Alabama may be situated way down in the Deep South, but it was right at the center of the African-American Civil Rights Movement of the 1950s and 60s, and memorials to the struggle remain in place all over the state. In Montgomery, the state’s capital, visitors will find the Rosa Parks Museum inside the building that once housed the Empire Theater, the exact spot where Parks refused to give up her seat and was arrested in 1955. The museum features a replica of the bus she rode, as well as exhibits retelling the events of the Civil Rights Movement.

About 93 miles from Montgomery is the Birmingham Civil Rights Institute, which chronicles the movement from post-World War I tensions and segregation through the progress that is still being made today. One of the museum’s most famous pieces is Dr. Martin Luther King Jr.’s “Letter From Birmingham Jail,” an open letter arguing other religious leaders should echo his calls for social justice.

Of course, many things to do in Alabama are rooted not in conflict, but in peacefulness. Along the Gulf Shore, visitors at Orange Beach relax amid white-sand beaches, bright-blue bays, and calm bayous. This environment lends itself to deep-sea fishing as well as sailing, sunset cruises, and dolphin-watching expeditions. For even more seclusion, beachgoers cross the three-mile bridge to Dauphin Island. Amid the island's pristine natural habitat lies a 160-acre Audobon bird sanctuary, though the 32 miles of beach on Dauphin Island are a sanctuary of their own.

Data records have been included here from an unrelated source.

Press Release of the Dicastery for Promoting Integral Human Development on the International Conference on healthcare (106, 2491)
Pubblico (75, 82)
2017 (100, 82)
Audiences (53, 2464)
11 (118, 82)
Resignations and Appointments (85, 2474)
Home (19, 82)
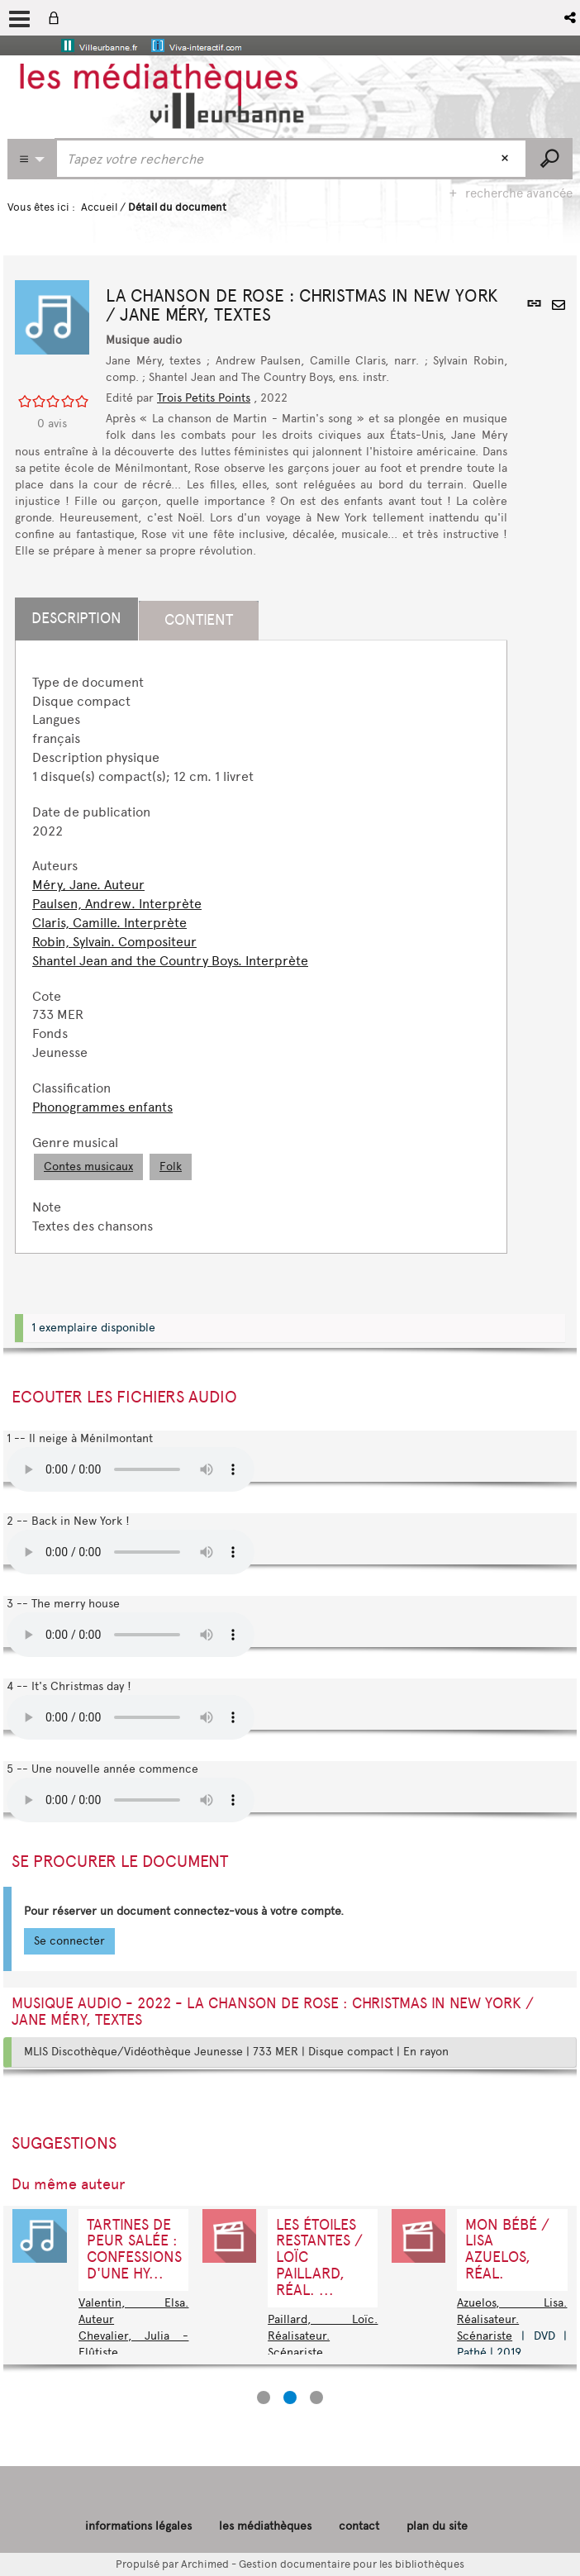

In the northwest corner of the state you'll find the Shoals, a region whose contributions to blues and country music make it the logical location for the Alabama Music Hall of Fame. The Tuscumbia museum gathers memorabilia from such giants as Tammy Wynette and Hank Williams. Coincidentally, Tuscumbia is also the site of Helen Keller's Birthplace and Home. The best time to visit this 640-acre estate may be a summer weekend, when the Helen Keller Foundation stages outdoor performances of The Miracle Worker.